| EXERCISE GOAL |
Copy out only the lines running from the one that contains "Where should I" through the end of the listing. Pictures stay out.

| EXCERPTED RECORDS |
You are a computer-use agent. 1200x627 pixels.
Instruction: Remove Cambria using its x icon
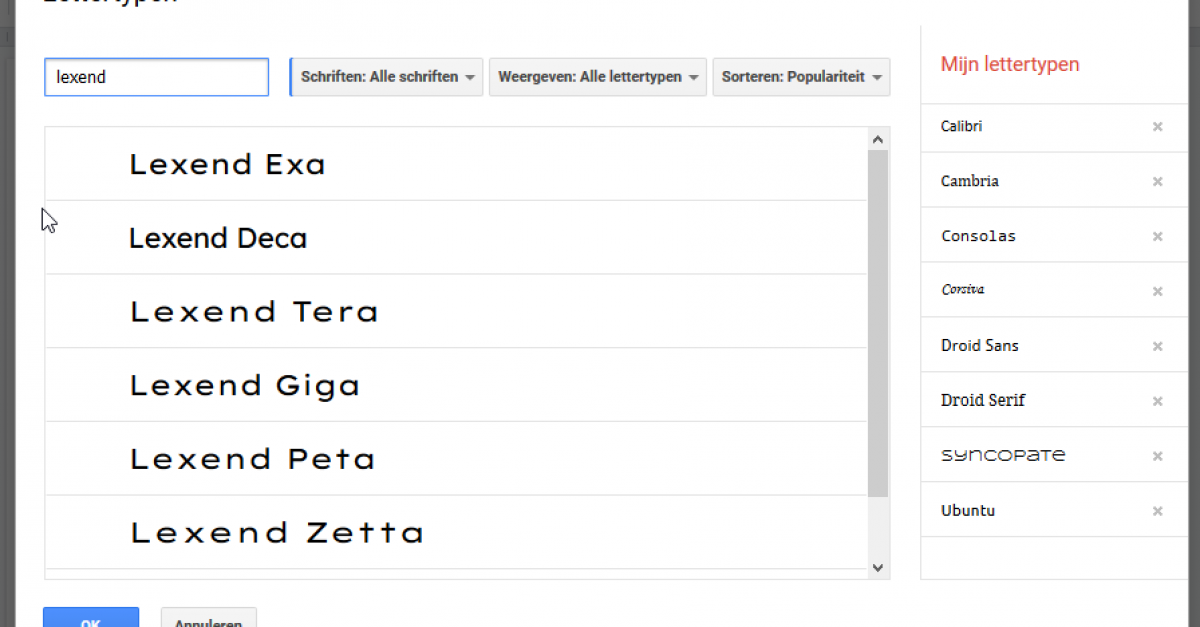[x=1157, y=182]

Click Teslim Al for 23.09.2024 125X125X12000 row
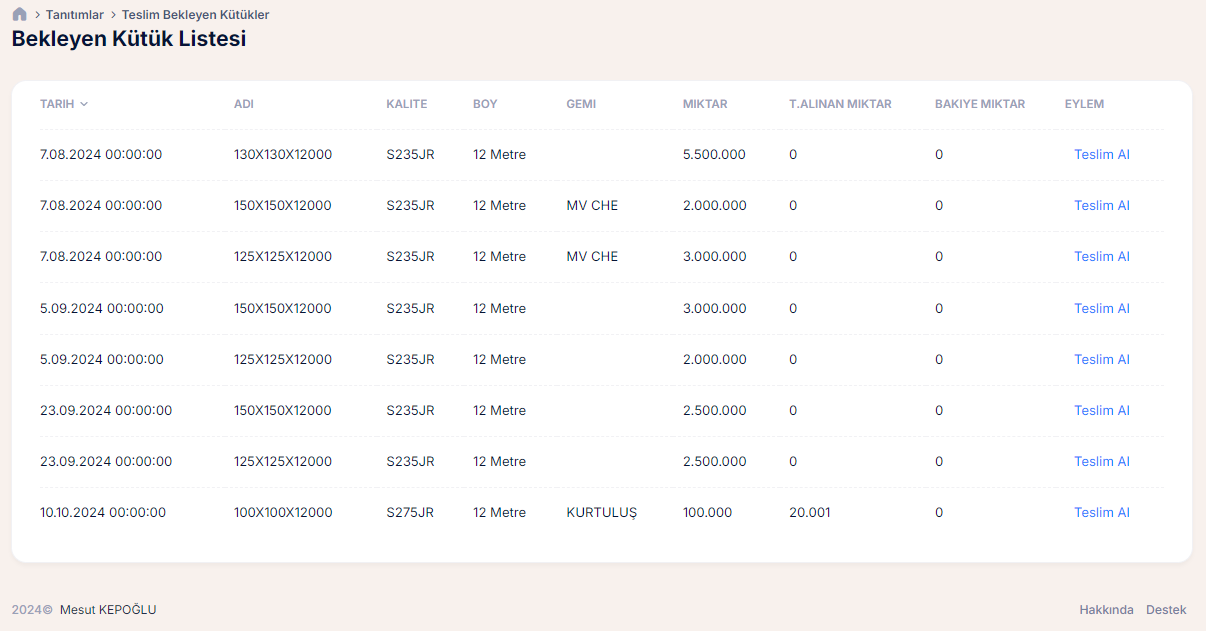click(1101, 461)
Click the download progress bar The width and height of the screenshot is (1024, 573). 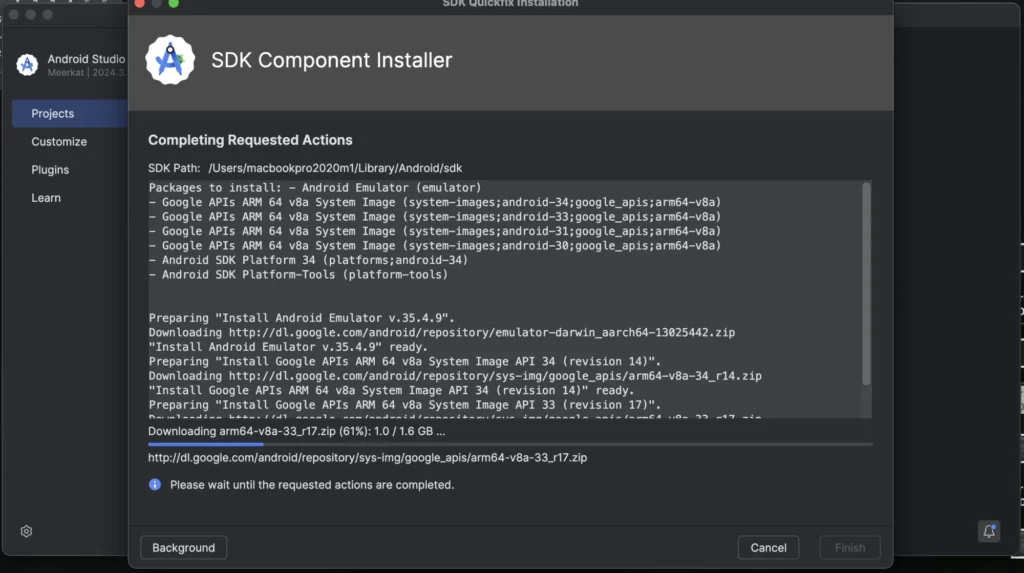click(x=510, y=444)
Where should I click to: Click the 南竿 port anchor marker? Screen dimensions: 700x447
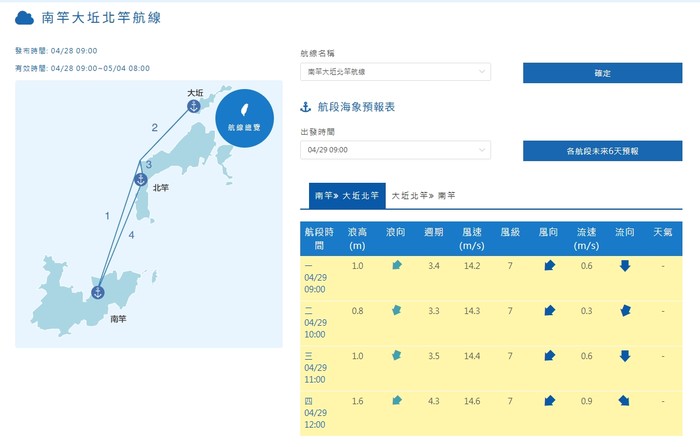pyautogui.click(x=98, y=292)
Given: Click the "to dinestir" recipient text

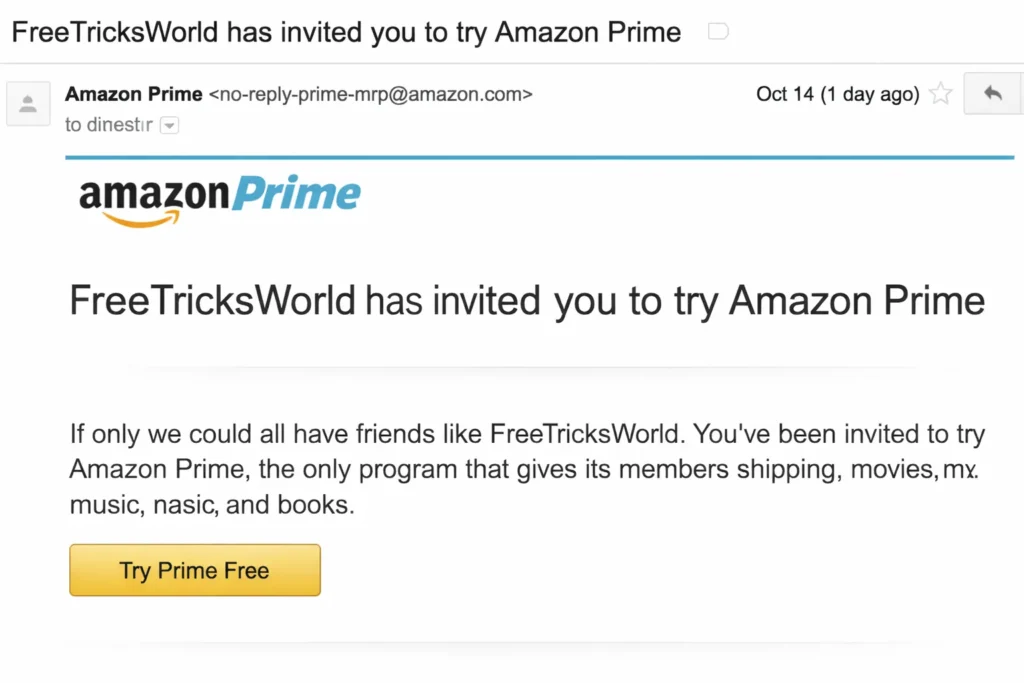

| RESULT FOR THIS TASK |
Where should I click to: Click the 南竿 port anchor marker? Screen dimensions: 700x447
pyautogui.click(x=98, y=292)
Given: Click the "to dinestir" recipient text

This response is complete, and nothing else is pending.